The use of a convolution/correlation architecture for a neural network taking images as input was pionered by Fukushima (in the neo cognitron) in the 1980’s and later by Lecun (in LeNet) in the 1990’s. The fully connected linear processing step is replaced by a correlation:

\[g = f \star_c w\]

where \(w\) is a—usually small—correlation kernel. Depicting this as a classical neural network we see that to calculated \(g(\v x)\) we only need to know the values \(f(\v x+\v y)\) for \(\v y\) in the support of the kernel function \(w\) centered at \(\v x\). The support of a function is the set of pixels where the function is not equal zero.

Note that also for the correlation equation above, we can make a weight matrix \(W\) such that \(\v g = W \v f\). Not only do we make weight matrix that is a very sparse weight matrix but also the weights calculating \(g_i\) from all \(f_j\) are shared weights for all \(i\).

As an example consider a \(4\times4\) image \(f\) and the correlation with kernel

\[\begin{split}w = \begin{Bmatrix} & a&\\ b& c& d\\ & e& \end{Bmatrix}\end{split}\]

Writing \(f\) in vector notation (row major form) then we have:

(4.4)\[\begin{split}\v g = \pmatrix{g_{1}\\\vdots\\g_{16}} = W \pmatrix{f_{1}\\\vdots\\f_{16}} = W \v f\end{split}\]

where:

\(\newcommand{\z}{\,\cdot\,}\) \(\newcommand{\block}[3]{\begin{array}{cccc}#2& #3& \z& \z\\ #1& #2& #3& \z\\ \z& #1& #2& #3\\ \z& \z& #1& #2\end{array}}\)

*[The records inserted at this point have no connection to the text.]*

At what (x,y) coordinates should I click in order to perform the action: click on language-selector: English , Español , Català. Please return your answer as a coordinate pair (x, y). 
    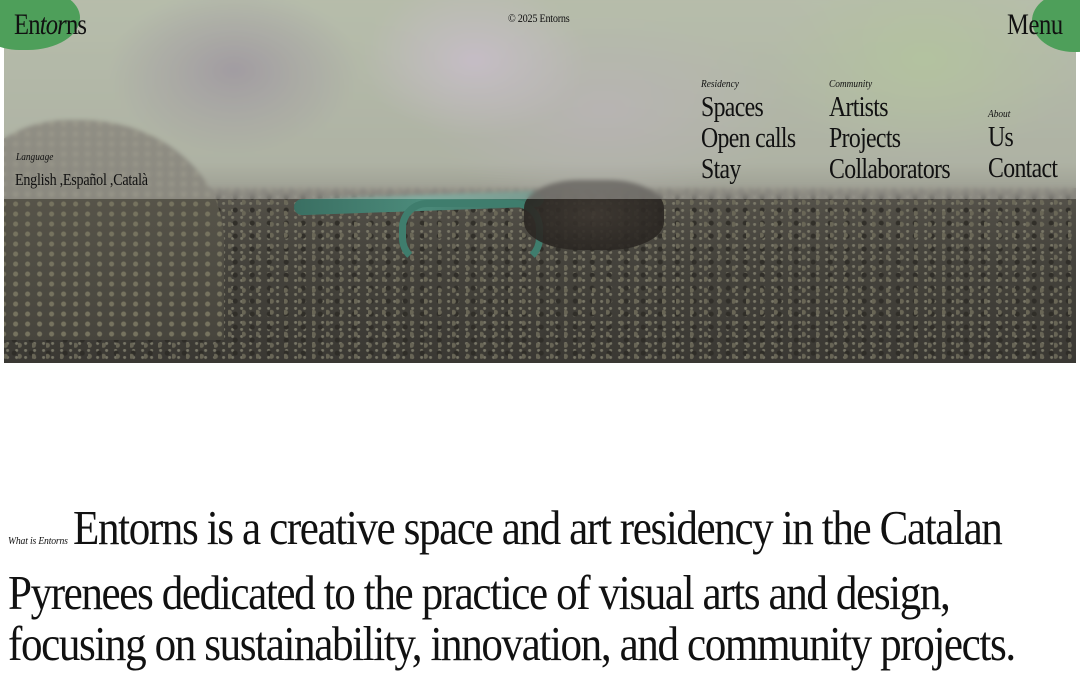
    Looking at the image, I should click on (82, 180).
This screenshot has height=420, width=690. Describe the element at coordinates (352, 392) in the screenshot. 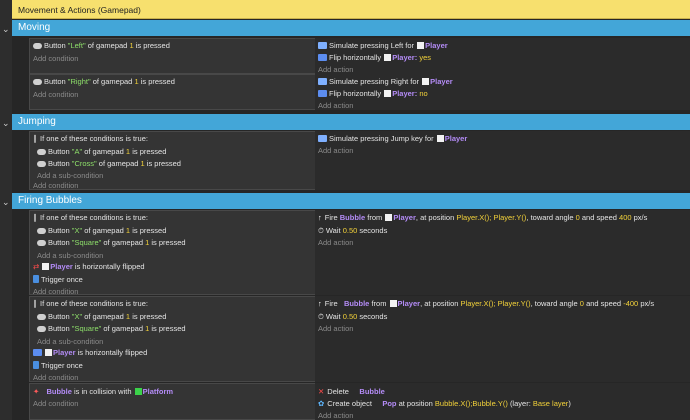

I see `action-delete-bubble: ✕ Delete Bubble` at that location.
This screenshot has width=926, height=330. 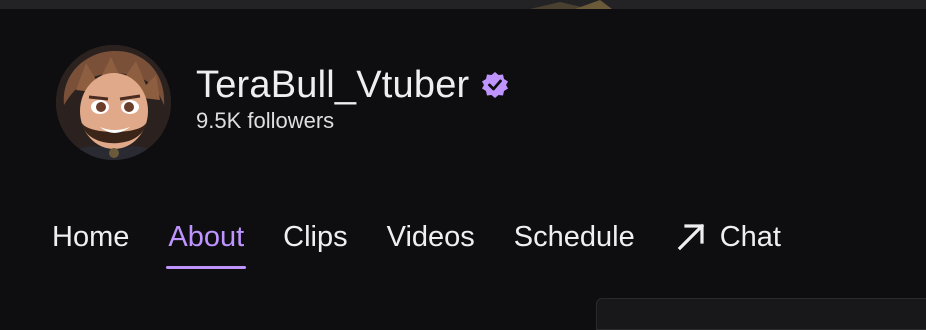 I want to click on channel-info: TeraBull_Vtuber 9.5K followers, so click(x=352, y=99).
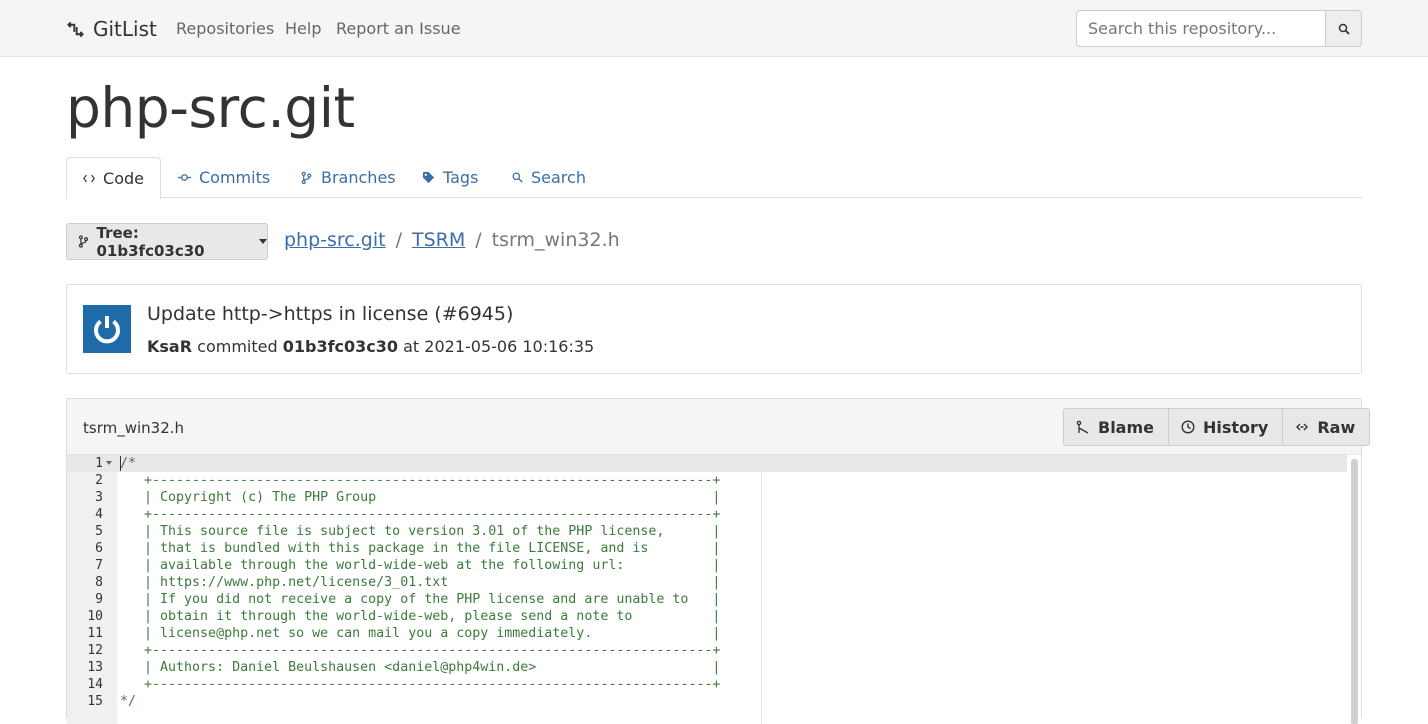  What do you see at coordinates (95, 702) in the screenshot?
I see `line-number: 15` at bounding box center [95, 702].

(4.5)\[\begin{split}W &= \begin{pmatrix} \block{b}{c}{d}& \block{\z}{e}{\z}& \block{\z}{\z}{\z}& \block{\z}{\z}{\z}\\ \block{\z}{a}{\z}& \block{b}{c}{d}& \block{\z}{e}{\z}& \block{\z}{\z}{\z}\\ \block{\z}{\z}{\z}& \block{\z}{a}{\z}& \block{b}{c}{d}& \block{\z}{e}{\z}\\ \block{\z}{\z}{\z}& \block{\z}{\z}{\z}& \block{\z}{a}{\z}& \block{b}{c}{d} \end{pmatrix}\end{split}\]

The expression in Eq. (4.4) is just to convince you that convolutional neural networks used in vision tasks are really the kind of neural networks that we have seen before. Note that for the backward pass for a linear unit described with a matrix we also have a matrix multiplication but now with the transpose matrix:

\[\pfrac{\ell}{\v f} = W\T \pfrac{\ell}{\v g}\]

If you you transpose the matrix \(W\) as given for our simple convolution kernel \(w\):

\[\begin{split}w = \begin{Bmatrix} & a&\\ b& c& d\\ & e& \end{Bmatrix}\end{split}\]

you will see that \(W\T\) corresponds with the mirrored kernel \(w^\star\):

\[\begin{split}w^\star = \begin{Bmatrix} & e&\\ d& c& b\\ & a& \end{Bmatrix}\end{split}\]

So representing image with functions instead of vector we get:

\[\pfrac{\ell}{f} = \pfrac{\ell}{g} \ast w^\star\]

In a subsequent section we will prove this along a different route (more alike how we did the backpropagation rules for a fully connected module).